• _What is required_: Report every line of the items below that contains the string "width", copying each such line in full.

- - - - -

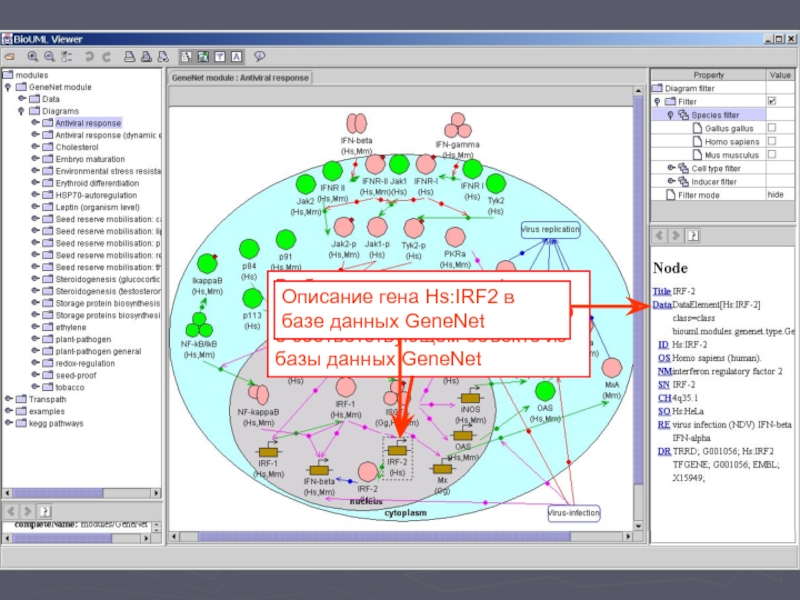Expand the Cell type filter node
Viewport: 800px width, 600px height.
[x=670, y=168]
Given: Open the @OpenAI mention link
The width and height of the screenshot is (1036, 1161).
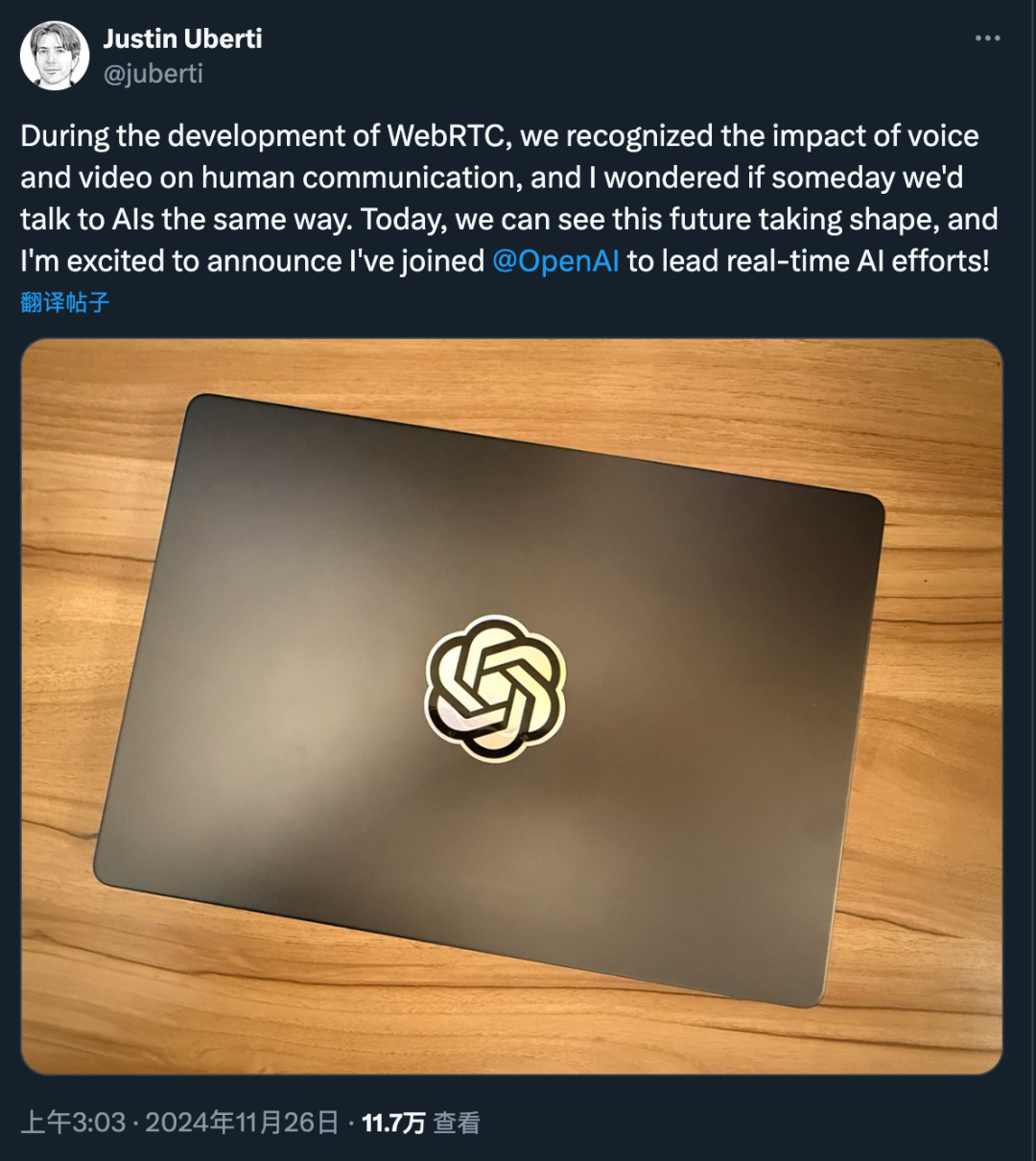Looking at the screenshot, I should point(555,261).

- - - - -

• _Finished exercise_:
Viewport: 800px width, 600px height.
The width and height of the screenshot is (1036, 1161).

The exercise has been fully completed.